Which lines of the entries contain the string "انتقالات"? Copy each of them.

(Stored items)
* * *
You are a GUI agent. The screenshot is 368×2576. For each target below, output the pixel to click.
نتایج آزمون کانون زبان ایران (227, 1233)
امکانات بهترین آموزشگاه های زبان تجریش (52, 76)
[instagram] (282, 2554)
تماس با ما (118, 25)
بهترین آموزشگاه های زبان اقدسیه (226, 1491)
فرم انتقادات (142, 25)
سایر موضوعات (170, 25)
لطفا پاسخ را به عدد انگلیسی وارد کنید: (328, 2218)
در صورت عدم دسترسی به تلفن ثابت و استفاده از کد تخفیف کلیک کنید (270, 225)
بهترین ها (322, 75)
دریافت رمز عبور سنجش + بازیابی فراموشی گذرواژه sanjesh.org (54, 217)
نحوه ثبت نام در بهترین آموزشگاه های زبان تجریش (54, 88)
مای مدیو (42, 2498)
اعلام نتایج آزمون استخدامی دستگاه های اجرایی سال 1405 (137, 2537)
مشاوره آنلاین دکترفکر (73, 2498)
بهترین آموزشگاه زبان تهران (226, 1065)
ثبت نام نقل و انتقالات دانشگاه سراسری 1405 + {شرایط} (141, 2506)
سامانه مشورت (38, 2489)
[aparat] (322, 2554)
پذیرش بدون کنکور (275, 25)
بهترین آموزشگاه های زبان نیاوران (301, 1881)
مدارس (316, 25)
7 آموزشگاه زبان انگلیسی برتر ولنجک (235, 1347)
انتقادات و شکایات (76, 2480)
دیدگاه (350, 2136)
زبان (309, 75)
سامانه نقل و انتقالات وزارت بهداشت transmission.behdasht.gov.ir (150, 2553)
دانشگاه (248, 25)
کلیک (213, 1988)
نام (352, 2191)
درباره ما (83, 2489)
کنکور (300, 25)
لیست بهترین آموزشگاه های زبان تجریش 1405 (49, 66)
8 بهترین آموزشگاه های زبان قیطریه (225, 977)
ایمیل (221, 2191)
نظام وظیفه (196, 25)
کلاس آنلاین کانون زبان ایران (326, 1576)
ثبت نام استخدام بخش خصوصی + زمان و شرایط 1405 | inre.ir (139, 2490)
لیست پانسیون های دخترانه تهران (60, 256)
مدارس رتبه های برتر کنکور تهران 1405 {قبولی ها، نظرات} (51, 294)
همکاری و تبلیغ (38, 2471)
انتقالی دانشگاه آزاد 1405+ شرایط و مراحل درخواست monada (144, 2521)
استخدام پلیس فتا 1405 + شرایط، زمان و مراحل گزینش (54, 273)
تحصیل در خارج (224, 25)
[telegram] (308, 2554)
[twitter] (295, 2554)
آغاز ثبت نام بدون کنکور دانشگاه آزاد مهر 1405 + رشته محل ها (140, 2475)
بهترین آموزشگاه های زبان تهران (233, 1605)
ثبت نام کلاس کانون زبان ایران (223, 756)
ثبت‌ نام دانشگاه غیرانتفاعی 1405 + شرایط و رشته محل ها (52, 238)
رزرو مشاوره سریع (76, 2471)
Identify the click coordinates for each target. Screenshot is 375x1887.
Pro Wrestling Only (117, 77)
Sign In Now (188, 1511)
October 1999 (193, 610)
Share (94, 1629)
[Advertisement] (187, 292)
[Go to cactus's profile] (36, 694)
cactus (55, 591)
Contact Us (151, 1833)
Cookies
* * *
Response
ثبت نام نقل و انتقالات دانشگاه سراسری 1405 + {شرایط} (141, 2506)
سامانه نقل و انتقالات وزارت بهداشت transmission.behdasht.gov.ir (150, 2553)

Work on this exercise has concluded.